Bevor ein Vertrag für eine Risikolebensversicherung unterzeichnet werden kann, werden seitens des Versicherers Gesundheitsfragen abgerufen. Der zukünftige Versicherungsnehmer muss dabei einen Fragenkatalog bezüglich seines Gesundheitszustands, seiner etwaigen Freizeitgestaltung und seiner allgemeinen Lebensweise korrekt beantworten. Anhand dieser Angaben wird dann seitens des Versicherers die Risikosituation eingeschätzt. Ist die versichernde Gesellschaft bereit den Kunden abzusichern, wird noch ein etwaiger Risikozuschlag ausgelobt, wie etwa bei rauchenden Personen. Vorbehaltlich lassen sich einige Risikolebensversicherungen auch noch nachträglich ärztliche Untersuchungsberichte nachreichen.

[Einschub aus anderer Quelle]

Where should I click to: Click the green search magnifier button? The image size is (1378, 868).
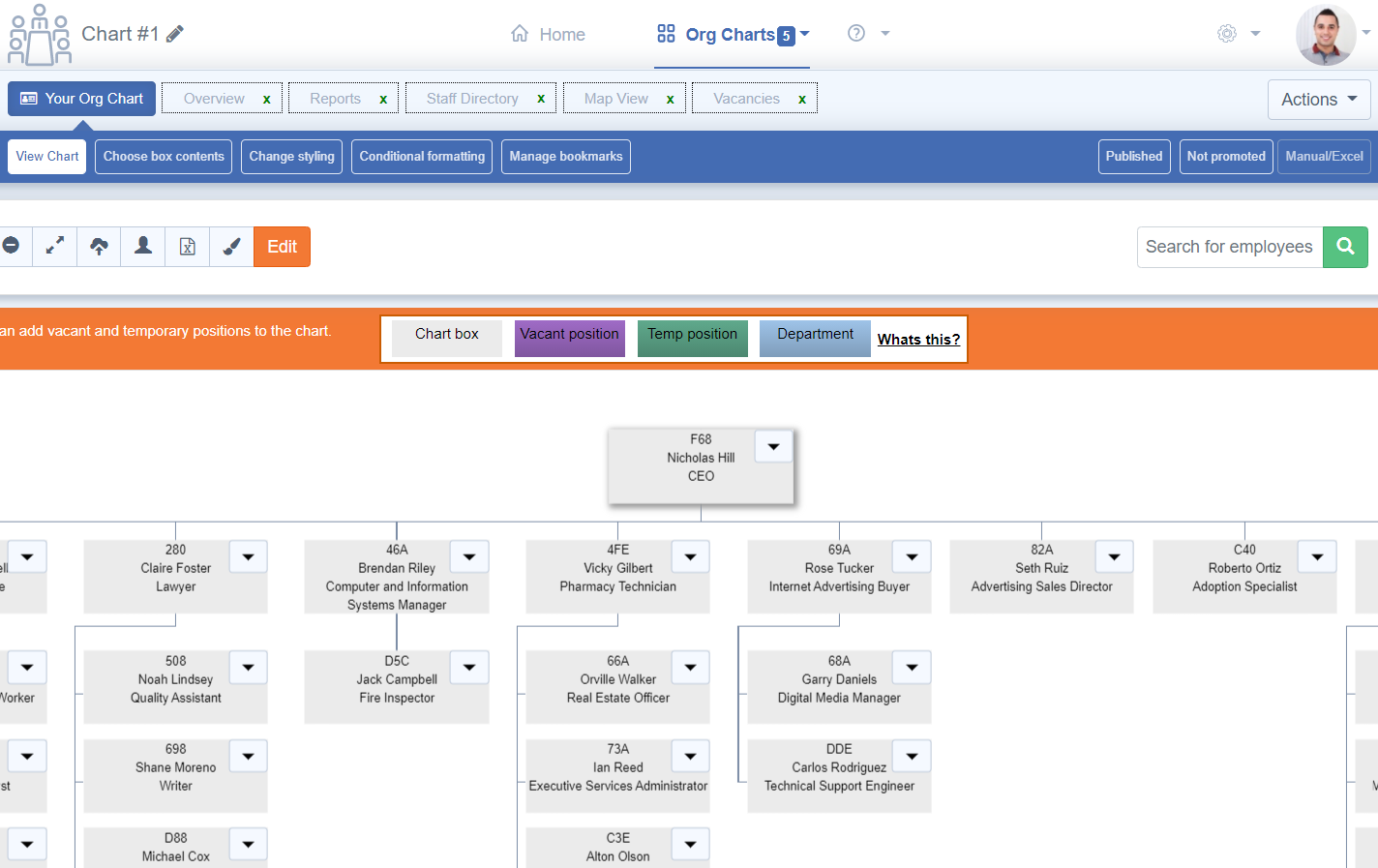click(1345, 247)
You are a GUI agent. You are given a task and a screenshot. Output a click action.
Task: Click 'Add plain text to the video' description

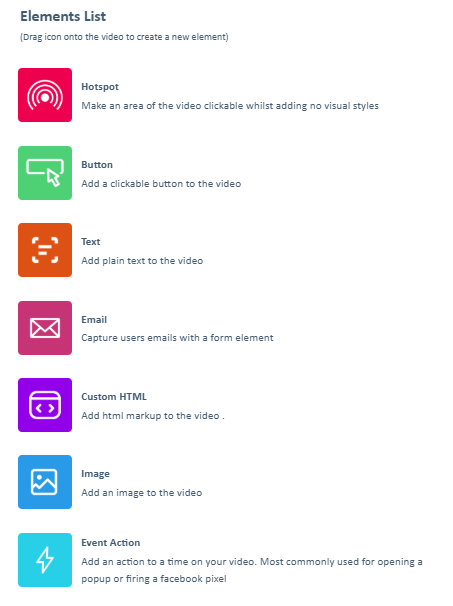point(142,260)
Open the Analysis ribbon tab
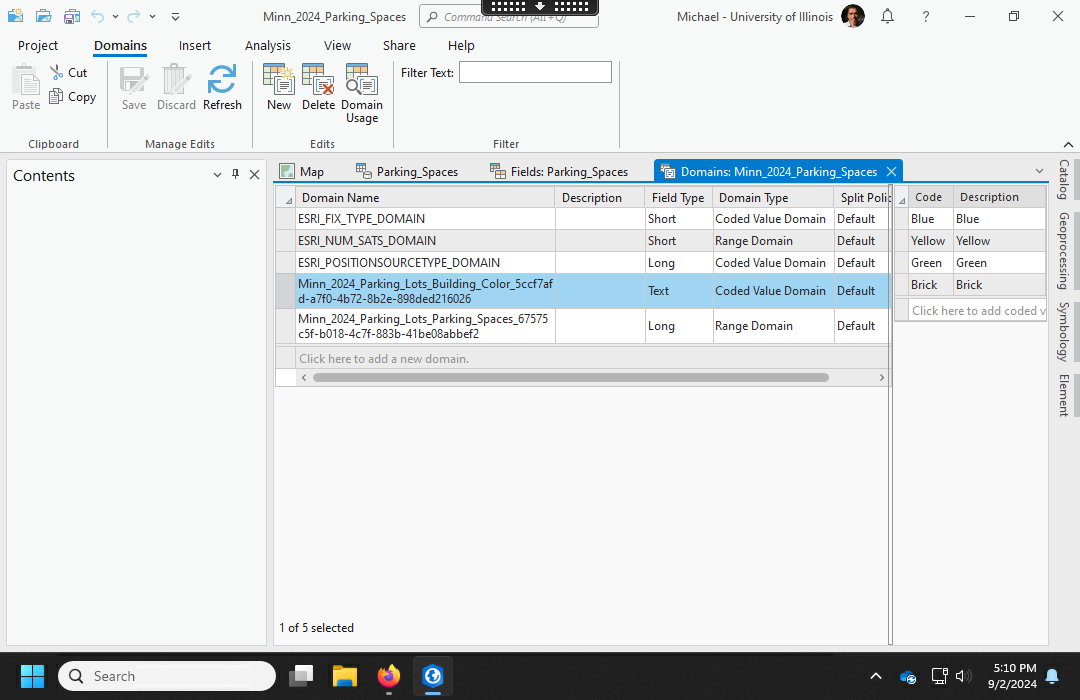Image resolution: width=1080 pixels, height=700 pixels. pyautogui.click(x=267, y=45)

Die Gesundheitsprüfung stellt für viele Interessierte eine unangenehme Prozedur da. Dennoch können genau diese auch als Schutz dienen im Fall der Fälle. Sind nämlich alle Angaben richtig und nach bestem Wissen und Gewissen gemacht worden, ist statistisch belegbar, dass die Streitigkeiten im Leistungsfall nahezu gegen null tendieren. Einige wenige Versicherungsgesellschaften bieten Risikolebensversicherungen ohne Gesundheitsprüfungen an. Bei den wenigen Angeboten, für die keine Gesundheitsprüfung erforderlich ist, gibt es jedoch teilweise erhebliche Einschränkungen im Vergleich zu herkömmlichen Risikolebensversicherungen. Der Versicherte kann bei solchen Abschlüssen die Höhe nicht in beliebigem Maße festsetzen, 40- 50.000 Euro gelten hier als maximale Obergrenze. Auch etwaige Sperrzeiten von bis zu 18 Monaten sind dabei keine Seltenheit. Oftmals gibt es bei Risikolebensversicherungen ohne Gesundheitsprüfung auch nur eine begrenzte Versicherungsdauer. Das Endalter ist hier erfahrungsgemäß auf das 75 Lebensjahr begrenzt.